North Dakota’s booming oil production has led to an unmanageable increase in the state’s output of natural gas, which is a byproduct of oil production. Oneok Inc., the biggest operator of natural gas pipelines and processing plants in North Dakota, wants to build a 20-mile-long pipeline to capture natural gas from oil wells in Dunn County and move it to an existing pipeline network nearby. But the Three Affiliated Tribes has demanded environmental assurances and cash for permission for it to pass through land it recently acquired.

Tribal leaders and Oneok have been negotiating for about a year, according to Brad Borror, spokesman for the Tulsa, Oklahoma-based company.

Mark Fox, who was elected chairman of the Three Affiliated Tribes earlier this month, said he will get a deal done. Fox, the tribe’s former tax director, said he’s a “proven” negotiator.

“I will figure out a way to sit down with industry,” Fox told The Associated Press. “We don’t need to be flaring, and we can find an economic benefit to this natural gas.”

Neither Fox nor Oneok would disclose details of the negotiations.

About a third of the state’s natural gas production is burned off because the pipeline network needed to transport the fuel to processing plants is not fully developed. Oil production on the Fort Berthold Reservation accounts for about a third of the state’s oil daily output of nearly 1.2 million barrels, and state officials say the reservation accounts for more than 30 percent of flaring in North Dakota.

Oneok has permission for the pipeline everywhere else along the route, Borror said. Just a 1.8-mile stretch is in an area belonging to the tribe.

The proposed pipeline would transport 40 million cubic feet of natural gas daily that otherwise is wasted. More than 347 million cubic feet of natural gas was flared daily in North Dakota in September, the latest data available.

Fox also told the AP that the tribe plans to back off a proposal to require companies to pay royalties for flaring natural gas to compensate for lost revenue from the fuel.
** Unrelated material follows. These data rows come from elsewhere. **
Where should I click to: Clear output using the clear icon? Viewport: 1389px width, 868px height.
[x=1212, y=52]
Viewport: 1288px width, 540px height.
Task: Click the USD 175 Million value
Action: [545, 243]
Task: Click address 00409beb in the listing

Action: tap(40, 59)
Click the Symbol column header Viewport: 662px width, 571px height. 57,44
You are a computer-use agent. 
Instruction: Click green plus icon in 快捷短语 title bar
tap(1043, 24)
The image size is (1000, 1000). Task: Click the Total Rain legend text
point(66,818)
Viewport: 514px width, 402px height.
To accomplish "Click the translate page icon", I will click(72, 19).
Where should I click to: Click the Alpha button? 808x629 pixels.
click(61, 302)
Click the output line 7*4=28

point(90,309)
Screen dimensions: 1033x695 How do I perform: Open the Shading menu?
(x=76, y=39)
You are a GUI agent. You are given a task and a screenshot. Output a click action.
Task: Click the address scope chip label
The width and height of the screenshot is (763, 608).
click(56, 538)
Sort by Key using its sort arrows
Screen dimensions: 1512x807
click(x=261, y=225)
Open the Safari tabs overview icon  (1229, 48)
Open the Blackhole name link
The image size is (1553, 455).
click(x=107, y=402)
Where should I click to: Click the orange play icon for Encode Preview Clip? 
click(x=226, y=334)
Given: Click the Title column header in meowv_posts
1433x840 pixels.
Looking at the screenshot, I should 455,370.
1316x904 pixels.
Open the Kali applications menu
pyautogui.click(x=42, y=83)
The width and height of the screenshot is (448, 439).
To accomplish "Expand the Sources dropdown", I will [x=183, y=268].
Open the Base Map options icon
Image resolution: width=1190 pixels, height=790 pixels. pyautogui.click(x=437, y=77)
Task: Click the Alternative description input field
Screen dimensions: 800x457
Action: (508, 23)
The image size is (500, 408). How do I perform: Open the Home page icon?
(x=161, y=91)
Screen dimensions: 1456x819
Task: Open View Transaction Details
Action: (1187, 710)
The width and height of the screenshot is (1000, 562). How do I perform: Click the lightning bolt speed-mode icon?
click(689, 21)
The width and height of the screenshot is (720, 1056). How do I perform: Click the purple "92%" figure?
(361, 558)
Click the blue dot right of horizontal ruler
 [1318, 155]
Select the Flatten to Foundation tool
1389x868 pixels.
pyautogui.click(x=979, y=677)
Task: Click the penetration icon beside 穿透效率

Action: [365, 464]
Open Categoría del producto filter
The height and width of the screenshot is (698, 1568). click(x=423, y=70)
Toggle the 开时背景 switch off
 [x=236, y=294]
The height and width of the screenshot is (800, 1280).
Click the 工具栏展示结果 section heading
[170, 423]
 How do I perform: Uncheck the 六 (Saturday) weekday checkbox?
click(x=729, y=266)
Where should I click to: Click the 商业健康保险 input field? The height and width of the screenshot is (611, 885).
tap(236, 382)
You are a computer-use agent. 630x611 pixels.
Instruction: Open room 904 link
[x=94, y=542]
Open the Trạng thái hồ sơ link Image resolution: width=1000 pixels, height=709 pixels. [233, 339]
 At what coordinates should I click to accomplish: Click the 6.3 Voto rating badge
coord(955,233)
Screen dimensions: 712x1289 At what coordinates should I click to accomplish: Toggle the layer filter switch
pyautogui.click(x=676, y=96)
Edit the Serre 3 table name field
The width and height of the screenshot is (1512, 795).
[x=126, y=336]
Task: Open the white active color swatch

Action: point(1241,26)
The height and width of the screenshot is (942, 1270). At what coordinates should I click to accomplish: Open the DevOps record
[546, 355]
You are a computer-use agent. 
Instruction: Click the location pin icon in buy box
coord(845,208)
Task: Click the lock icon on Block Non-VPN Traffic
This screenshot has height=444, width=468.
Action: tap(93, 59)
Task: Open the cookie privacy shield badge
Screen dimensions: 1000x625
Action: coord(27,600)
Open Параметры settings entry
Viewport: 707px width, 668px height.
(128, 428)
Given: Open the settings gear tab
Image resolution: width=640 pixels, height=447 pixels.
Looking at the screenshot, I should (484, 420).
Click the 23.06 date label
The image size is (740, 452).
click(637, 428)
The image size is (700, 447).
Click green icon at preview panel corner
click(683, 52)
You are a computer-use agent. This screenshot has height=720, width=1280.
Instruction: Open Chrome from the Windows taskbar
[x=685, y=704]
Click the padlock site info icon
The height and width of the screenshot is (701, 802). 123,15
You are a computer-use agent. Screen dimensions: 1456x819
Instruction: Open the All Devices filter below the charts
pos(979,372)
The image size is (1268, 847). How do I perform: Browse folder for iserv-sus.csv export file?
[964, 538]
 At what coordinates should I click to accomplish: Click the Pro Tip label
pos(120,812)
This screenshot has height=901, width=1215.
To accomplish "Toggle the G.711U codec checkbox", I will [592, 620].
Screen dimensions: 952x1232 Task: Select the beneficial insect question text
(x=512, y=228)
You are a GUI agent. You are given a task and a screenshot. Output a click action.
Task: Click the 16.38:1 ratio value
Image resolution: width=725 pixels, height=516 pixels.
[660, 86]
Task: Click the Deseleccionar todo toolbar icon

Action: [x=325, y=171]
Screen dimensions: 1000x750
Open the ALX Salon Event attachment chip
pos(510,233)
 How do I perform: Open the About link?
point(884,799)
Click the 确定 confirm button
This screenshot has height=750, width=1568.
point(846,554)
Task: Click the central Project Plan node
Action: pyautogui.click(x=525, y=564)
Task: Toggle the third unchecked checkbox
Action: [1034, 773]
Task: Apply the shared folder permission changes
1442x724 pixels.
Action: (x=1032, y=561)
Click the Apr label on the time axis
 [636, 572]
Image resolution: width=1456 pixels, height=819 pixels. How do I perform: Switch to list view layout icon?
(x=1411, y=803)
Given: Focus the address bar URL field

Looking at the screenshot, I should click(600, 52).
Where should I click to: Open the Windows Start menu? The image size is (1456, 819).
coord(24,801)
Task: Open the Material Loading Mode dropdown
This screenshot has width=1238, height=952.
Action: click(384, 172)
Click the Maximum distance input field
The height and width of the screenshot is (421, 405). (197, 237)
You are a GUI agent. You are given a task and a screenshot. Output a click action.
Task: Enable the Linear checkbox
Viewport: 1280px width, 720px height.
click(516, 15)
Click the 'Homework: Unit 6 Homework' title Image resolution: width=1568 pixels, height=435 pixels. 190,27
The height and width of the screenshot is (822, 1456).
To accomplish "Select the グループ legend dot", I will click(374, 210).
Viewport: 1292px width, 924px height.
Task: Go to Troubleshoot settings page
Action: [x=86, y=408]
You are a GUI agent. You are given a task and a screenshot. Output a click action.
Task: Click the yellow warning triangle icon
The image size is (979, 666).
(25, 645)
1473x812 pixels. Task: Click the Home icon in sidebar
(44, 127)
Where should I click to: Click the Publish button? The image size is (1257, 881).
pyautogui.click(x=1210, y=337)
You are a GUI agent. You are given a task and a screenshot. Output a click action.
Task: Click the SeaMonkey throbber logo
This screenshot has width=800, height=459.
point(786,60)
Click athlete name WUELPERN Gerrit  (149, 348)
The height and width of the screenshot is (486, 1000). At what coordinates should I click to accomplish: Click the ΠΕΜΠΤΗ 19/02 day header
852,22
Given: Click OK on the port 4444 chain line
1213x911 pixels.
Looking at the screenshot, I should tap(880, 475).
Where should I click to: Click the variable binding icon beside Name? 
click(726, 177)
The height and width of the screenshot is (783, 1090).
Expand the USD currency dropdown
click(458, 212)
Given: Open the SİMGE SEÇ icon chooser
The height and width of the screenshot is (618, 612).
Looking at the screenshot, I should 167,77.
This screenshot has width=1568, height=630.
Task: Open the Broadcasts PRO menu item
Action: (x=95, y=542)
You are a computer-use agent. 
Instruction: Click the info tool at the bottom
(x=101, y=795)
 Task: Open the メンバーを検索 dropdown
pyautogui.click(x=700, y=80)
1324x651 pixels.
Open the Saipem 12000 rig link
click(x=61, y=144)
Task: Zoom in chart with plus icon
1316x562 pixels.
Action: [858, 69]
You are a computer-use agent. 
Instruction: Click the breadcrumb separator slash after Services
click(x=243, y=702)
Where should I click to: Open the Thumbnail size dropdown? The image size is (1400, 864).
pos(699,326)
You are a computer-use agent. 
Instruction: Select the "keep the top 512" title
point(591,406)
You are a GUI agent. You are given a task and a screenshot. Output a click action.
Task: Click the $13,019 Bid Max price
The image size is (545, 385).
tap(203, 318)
Industry officials have questioned whether the tribe has the jurisdiction to impose such fees and warned the change could slow oil production on the reservation.

The reservation, which spans a million acres, is home to the Mandan, Hidatsa and Arikara tribes. The land where the pipeline would be routed is not part of the reservation’s original boundaries; the tribe purchased it within the last few years from former Democratic state Rep. Shirley Meyer and her husband, Dean, who ranched in the area.

Oneok’s only other option is to route the pipeline through U.S. Forest Service land, a process that could take years.

A similar natural gas pipeline near Tioga that would capture and move 50 million cubic feet of natural gas daily has been under review by federal regulators since mid-2013 because a mile of it crosses federal land, the state’s top oil regulators said.

“We have a very aggressive plan to reduce flaring, but we have very much run into these barriers that are way outside state control,” Lynn Helms, director of the state Department of Mineral Resources. “It’s very frustrating.”